Cross-platform Google OAuth Signin: redirect_uri mismatch

Question

I use Google OAuth for authenticating users on my application and face an issue with redirect_uri to support multiple client apps.

On the server-side, I provide a REST API which uses the Google PHP SDK, the login flow is almost similar to what's described here: https://developers.google.com/identity/sign-in/web/server-side-flow

I have two client apps: a website using the JavaScript SDK and an Android app using the android client, implemented as https://developers.google.com/identity/sign-in/android/start-integrating

I have no redirect_uri's configured in Google console. My issue is that I set the redirect_uri to postmessage in my server code, but I'm unable to get this working with the Android app: I get a redirect_uri mismatch error.

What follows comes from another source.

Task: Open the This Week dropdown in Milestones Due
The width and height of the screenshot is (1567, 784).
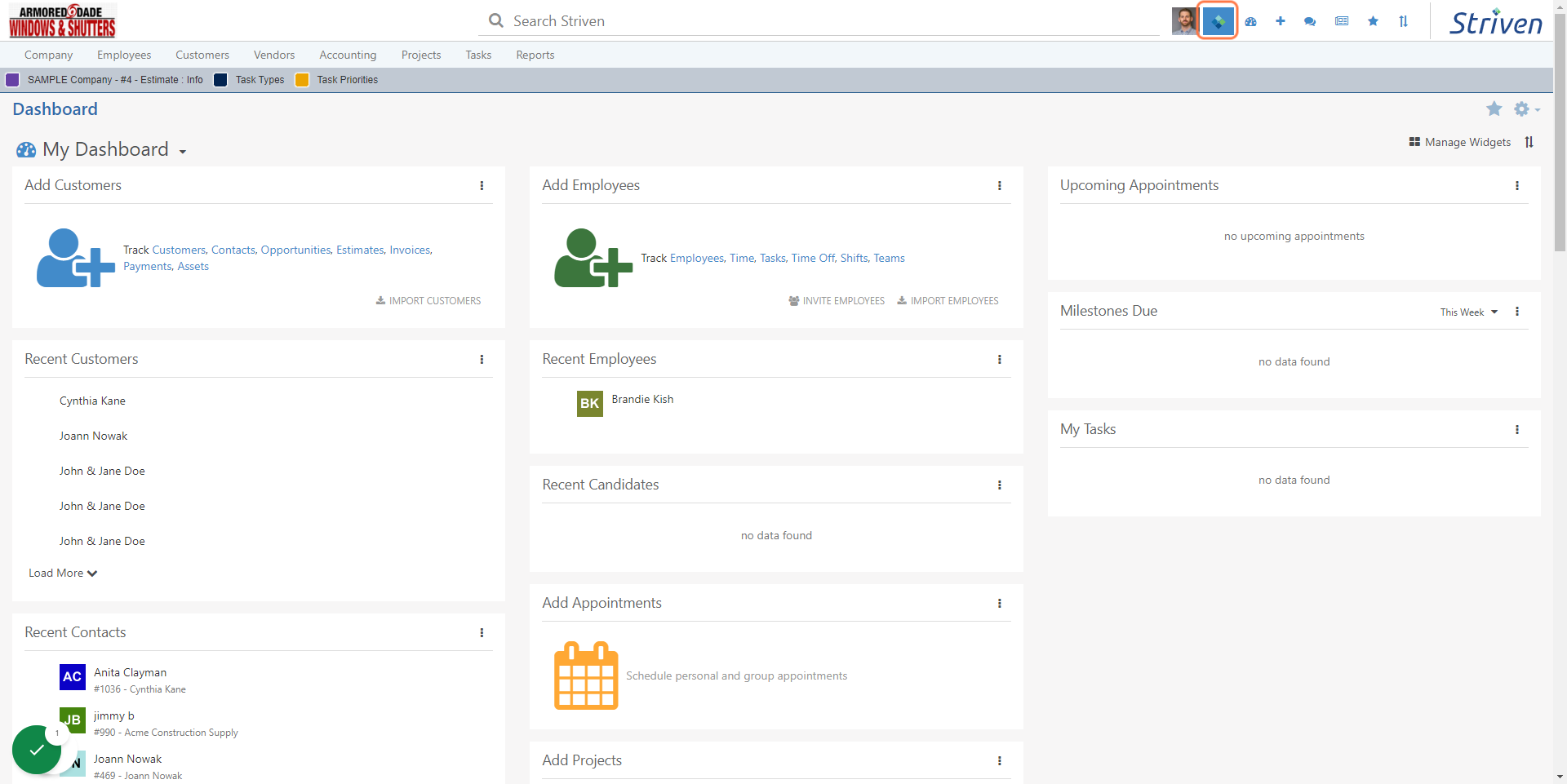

$this->client = new Google_Client;
$this->client->setRedirectUri('postmessage');

Without this uri, google login on my web client throws an error `Error fetching OAuth2 access token, message:

invalid_request: Missing parameter: redirect_uri

If I do not specify a redirect_uri, login works fine on Android, but the web-client doesn't work. How do I workaround this?

Answer 1

You need to set the redirect uri as following:

1. If it's web sdk set it to 'postmessage'
2. If it's mobile (android in your case) set it to '' (empty string)

Pass from the client some kind of identifier so you will know in the server which redirect uri you should set.